BEGIN

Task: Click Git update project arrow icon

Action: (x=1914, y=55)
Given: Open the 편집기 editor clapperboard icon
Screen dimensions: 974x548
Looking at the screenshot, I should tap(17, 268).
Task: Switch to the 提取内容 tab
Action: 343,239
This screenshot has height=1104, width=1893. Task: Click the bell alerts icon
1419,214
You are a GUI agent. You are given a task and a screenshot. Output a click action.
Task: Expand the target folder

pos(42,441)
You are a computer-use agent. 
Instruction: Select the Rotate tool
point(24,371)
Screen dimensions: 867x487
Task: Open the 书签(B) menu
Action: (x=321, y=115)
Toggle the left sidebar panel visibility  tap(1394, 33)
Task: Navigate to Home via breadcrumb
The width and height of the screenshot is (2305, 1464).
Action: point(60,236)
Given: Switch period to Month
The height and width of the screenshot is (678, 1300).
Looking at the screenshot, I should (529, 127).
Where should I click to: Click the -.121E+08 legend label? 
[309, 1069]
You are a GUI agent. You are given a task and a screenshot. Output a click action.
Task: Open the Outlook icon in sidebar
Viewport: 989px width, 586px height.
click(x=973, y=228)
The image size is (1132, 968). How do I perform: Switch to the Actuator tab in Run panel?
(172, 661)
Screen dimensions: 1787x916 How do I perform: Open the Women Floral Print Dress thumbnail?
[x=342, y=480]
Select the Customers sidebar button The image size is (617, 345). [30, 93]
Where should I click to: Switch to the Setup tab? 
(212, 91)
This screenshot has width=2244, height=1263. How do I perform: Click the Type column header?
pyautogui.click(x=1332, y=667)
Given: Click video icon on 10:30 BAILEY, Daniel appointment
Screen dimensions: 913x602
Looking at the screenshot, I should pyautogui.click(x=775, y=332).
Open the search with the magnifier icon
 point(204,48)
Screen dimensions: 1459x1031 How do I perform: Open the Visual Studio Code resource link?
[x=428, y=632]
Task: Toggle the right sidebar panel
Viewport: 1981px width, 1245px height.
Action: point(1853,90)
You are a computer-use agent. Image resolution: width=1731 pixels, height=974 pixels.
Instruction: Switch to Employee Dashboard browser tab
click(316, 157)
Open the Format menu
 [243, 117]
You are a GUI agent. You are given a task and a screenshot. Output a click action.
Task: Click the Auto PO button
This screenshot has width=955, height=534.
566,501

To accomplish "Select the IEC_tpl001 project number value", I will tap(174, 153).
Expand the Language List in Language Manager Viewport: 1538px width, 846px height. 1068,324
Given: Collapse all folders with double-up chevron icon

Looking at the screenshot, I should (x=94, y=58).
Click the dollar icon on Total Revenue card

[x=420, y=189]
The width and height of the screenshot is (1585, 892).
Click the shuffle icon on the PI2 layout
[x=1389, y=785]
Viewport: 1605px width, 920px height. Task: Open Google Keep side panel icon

END

→ WHAT IS EXPECTED
Show each line in the listing above that has "sidebar".

→ SOLUTION TO THIS PROBLEM
Toggle the left sidebar panel visibility  tap(1394, 33)
Task: Open the Outlook icon in sidebar
Select the Customers sidebar button The image size is (617, 345). [30, 93]
Task: Toggle the right sidebar panel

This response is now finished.